Daí a corte tomou a decisão que já vinha sendo cantada há dias pela imprensa, com o voto da capitulação de dona Carmem.

Aliás, dona Carmem, antes considerada serena, independente e austera na forma da lei, como deveria ser a verdadeira mão da justiça brasileira, revelou-se de vez, ao tomar uma decisão meramente política. E não foi por outra razão que, dias antes da sessão do Supremo, esmerou-se em reuniões com o presidente do Senado e da Câmara para tratar da questão.

E assim, o Supremo Tribunal Federal (STF), a corte máxima do País, ao livrar o senador tucano da punição anterior rende-se ao poder político do País.

Ou se assim não puder ser entendido, que se entenda então o seguinte: entre mortos e feridos salvaram-se todos.

A decisão de 6 a 5, favorável ao senador, com o voto de minerva da presidente Carmem Lúcia, beneficia a todos os políticos brasileiros a partir de então.

__REGISTROS FORNECIDOS__:
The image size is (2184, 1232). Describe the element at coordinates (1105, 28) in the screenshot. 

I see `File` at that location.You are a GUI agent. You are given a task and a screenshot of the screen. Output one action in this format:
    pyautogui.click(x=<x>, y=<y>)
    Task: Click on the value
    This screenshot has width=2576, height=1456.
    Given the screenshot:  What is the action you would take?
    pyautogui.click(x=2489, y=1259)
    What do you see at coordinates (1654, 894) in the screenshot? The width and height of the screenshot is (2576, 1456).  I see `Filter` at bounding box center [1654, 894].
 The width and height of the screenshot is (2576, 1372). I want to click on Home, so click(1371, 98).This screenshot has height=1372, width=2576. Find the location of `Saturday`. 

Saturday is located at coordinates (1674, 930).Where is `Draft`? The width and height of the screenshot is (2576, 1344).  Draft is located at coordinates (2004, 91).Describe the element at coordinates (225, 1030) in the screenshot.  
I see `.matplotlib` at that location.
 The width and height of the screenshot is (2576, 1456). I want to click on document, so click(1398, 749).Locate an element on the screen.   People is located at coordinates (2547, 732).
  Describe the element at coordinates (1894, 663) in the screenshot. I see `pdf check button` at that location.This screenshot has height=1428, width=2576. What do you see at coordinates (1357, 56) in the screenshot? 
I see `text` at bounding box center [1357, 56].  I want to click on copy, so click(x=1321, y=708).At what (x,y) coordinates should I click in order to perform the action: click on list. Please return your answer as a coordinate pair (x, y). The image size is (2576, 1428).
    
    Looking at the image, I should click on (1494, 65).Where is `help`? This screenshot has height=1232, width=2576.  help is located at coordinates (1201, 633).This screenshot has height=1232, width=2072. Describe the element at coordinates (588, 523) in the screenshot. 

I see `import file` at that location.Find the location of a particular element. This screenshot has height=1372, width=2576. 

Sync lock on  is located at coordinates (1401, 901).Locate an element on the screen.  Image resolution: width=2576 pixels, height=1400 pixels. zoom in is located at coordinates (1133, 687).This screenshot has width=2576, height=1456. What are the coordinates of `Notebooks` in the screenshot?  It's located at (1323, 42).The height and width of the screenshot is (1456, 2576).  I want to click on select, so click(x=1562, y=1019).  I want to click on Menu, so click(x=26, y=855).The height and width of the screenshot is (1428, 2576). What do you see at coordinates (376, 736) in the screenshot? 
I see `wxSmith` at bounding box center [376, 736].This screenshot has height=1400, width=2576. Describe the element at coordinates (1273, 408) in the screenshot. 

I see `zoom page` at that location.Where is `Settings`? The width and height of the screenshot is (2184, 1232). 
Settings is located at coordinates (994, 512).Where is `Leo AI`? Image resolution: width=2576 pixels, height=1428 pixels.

__O QUE FAZER__:
a - Transcreva do trecho sobre a decisão do Supremo a parte que começa em "Daí a corte" e termina em "partir de então.".
b - Escreva a continuação do trecho sobre a decisão do Supremo a partir do ponto em que ele para.
Os registros não têm relação alguma com o trecho.

__RESULTADOS__:
a -
Daí a corte tomou a decisão que já vinha sendo cantada há dias pela imprensa, com o voto da capitulação de dona Carmem.

Aliás, dona Carmem, antes considerada serena, independente e austera na forma da lei, como deveria ser a verdadeira mão da justiça brasileira, revelou-se de vez, ao tomar uma decisão meramente política. E não foi por outra razão que, dias antes da sessão do Supremo, esmerou-se em reuniões com o presidente do Senado e da Câmara para tratar da questão.

E assim, o Supremo Tribunal Federal (STF), a corte máxima do País, ao livrar o senador tucano da punição anterior rende-se ao poder político do País.

Ou se assim não puder ser entendido, que se entenda então o seguinte: entre mortos e feridos salvaram-se todos.

A decisão de 6 a 5, favorável ao senador, com o voto de minerva da presidente Carmem Lúcia, beneficia a todos os políticos brasileiros a partir de então.

b -
O certo é que o País se tornou uma imensa confusão. É como se todos, agora, quisessem se harmonizar no pântano lamaçento que tingiu a moral e os bons costumes de homens e mulheres do Brasil.

E pensar que tudo isso começou com o povo nas ruas vociferando contra a corrupção. Agora o silêncio das ruas assiste convenientemente a celebração da maioria dos corruptos, ainda mais poderosos, em meio às instituições cada vez mais embrenhadas nos canais pantanosos do poder brasileiro.